In other words, if you tweet me and your tweet begins with @AmyLynnAndrews, the only people who will see that tweet are you, me and anyone that follows us both.
Of course sometimes this comes in handy, but if you want all of your followers to see your tweet, start with other words or [email protected] instead.
13. Does your Twitter social sharing button include your username?
If you have a social sharing button on your website so people can easily share your content, make sure your Twitter username gets automatically inserted when someone shares on Twitter.
For example, if you click the Twitter button on this post, you’ll see something like this:
Note how my Twitter username @AmyLynnAndrews is automatically inserted into the tweet? This is important because when you click the “Tweet” button to share it, people on Twitter will know this post came from me and I will be notified you shared it (and then I can say thank you). I see many, many sites on which their Twitter username does not automatically insert and every time I do, a little piece of me dies inside. Check yours!
14. How to find people to follow
- Think of the people you follow elsewhere on the web and start following them on Twitter. Most sites have social media icons in their sidebar or footer that link to their profiles.
- Find a #hashtag where your potential readers might be. Skim through the tweets and start following people that look real and legitimate.
- Find someone that covers a topic similar to yours. Follow their followers. Obviously, these are the people who are interested in what they have to say. Therefore, it’s likely they might be interested in what you have to say too. To find someone’s followers, go to their profile and click the “followers” tab under their cover image. You can easily follow people from there.
15. Take part in Twitter chats
A Twitter chat happens when a group of people with a similar interest (writing, horses, etc.) all hang out on Twitter at a scheduled time. There is usually a predetermined topic and a host who keeps things moving. It’s difficult to explain, but suffice it to say, it’s a good way to find others who have similar interests as you and can be a great networking tool.
There are a lot of chats mentioned in the posts below. Chats come and go faster than you can say boo, so these might not be 100% up to date, but hopefully it will give you a place to start.
- The Ultimate List of Marketing Twitter Chats (raventools.com)
- 16 Top Twitter Chats for Social Media and PR Professionals (socialfresh.com)
- 20 Game-Changing Twitter Chats (socialmediatoday.com)
- 15 Essential Twitter Chats for Social Media Marketers (mashable.com)

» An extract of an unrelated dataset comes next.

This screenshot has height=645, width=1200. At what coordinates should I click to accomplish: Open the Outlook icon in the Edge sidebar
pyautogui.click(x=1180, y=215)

- 25 Twitter Chats Every Entrepreneur Must Know (under30ceo.com)
- Twitter Chats for Writers (inkygirl.com)
- Educational Chats on Twitter (cybraryman.com)
I should also note that sometimes Twitter chats are referred to as Twitter parties. Regardless of what they’re called, they’re wild.
16. Embed tweets in your content
Here’s how to embed tweets on your blog or website. And here are some reasons why you might want to do so:
- Add useful content to your posts just like you might add a video. Make it a multi-social-media experience.
- Highlight a fun quote or something funny someone said.
- Use tweets as “proof” or examples of information to enhance your post.
- Pick out key tweets during a twitter party and embed them as part of your roundup post.
- If someone said something nice about you or your product on Twitter, embed their tweet. Not only is it a testimonial for you, it’s also spreading the love for them (encourage readers to follow them!).
And as for your own tweets, make them worthy of embedding!
17. Add tweetables or click-to-tweets to your content
Highlight some of the funny, pithy or helpful quotes in your posts and make them tweetable. That is, make them easy for your readers to tweet.
You can use the Social Warfare plugin (referral link) to do this, but there’s a free tool called ClickToTweet that does something similar. Not only does it make it very easy for your readers to tweet your post, it also allows you to specify what they tweet. They could change it of course, but I would say, most don’t.